Riforma sistema idrico Abruzzo, Cordisco: «Grazie alle nostre modifiche evitati danni peggiori»

«La riforma del sistema idrico regionale approvata in consiglio porta con sé una firma chiara: quella del Partito Democratico, che con un lavoro di opposizione serio, rigoroso e costruttivo è riuscito a bonificare un testo iniziale che definire pasticciato sarebbe un eufemismo. Abbiamo inserito correttivi fondamentali per tutelare i lavoratori, garantire investimenti minimi e mettere un freno alle derive più pericolose del testo originario della maggioranza. Ma il giudizio politico sull’impianto complessivo resta fortemente critico». Gianni Cordisco, responsabile Infrastrutture del Pd Abruzzo, rivendica il ruolo del partito nel recente riordino dei gestori del servizio idrico.

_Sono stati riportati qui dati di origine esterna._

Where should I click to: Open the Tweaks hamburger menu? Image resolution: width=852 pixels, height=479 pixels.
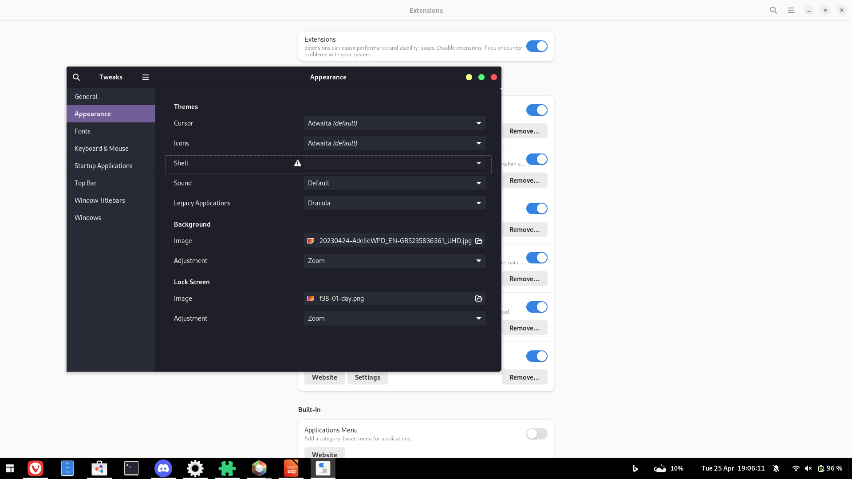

«Di fatto – spiega Cordisco – questa riforma impone una gestione unica regionale che svuota di poteri i territori, esautorando le amministrazioni locali e privando i sindaci di quella funzione di rappresentanza e di controllo di prossimità che è vitale per una gestione democratica dei beni comuni. Si centralizza tutto, allontanando i centri decisionali dai cittadini e dalle comunità che quelle reti e quelle risorse hanno difeso e gestito per decenni. La contraddizione più stridente, e se vogliamo più drammatica risiede nel tempismo e nella realtà dei fatti: si consuma uno scontro di potere sulla governance e non sul governo dei problemi noti proprio mentre l’Abruzzo vive una crisi idrica senza precedenti. Siamo di fronte a un contesto in cui la risorsa idrica è ormai più assente che presente nei rubinetti degli abruzzesi, con turnazioni estenuanti, danni incalcolabili all’agricoltura e disagi quotidiani per famiglie e imprese. La destra si preoccupa di accentrare il comando anziché correre a riparare una rete colabrodo che disperde oltre il 50% dell’acqua immessa».

Gianni Cordisco

«Il Pd in consiglio regionale e nelle comunità continuerà a vigilare sul territorio e al fianco dei sindaci – conclude Cordisco – affinché questa centralizzazione non si traduca nell’ennesimo strumento inefficiente a scapito dei servizi e delle tariffe per i cittadini. Ci batteremo affinché le reti e la distribuzione restino pubbliche evitando forme amene di privatizzazione. L’acqua è un bene pubblico e i territori non possono essere ridotti a spettatori paganti di scelte calate dall’alto».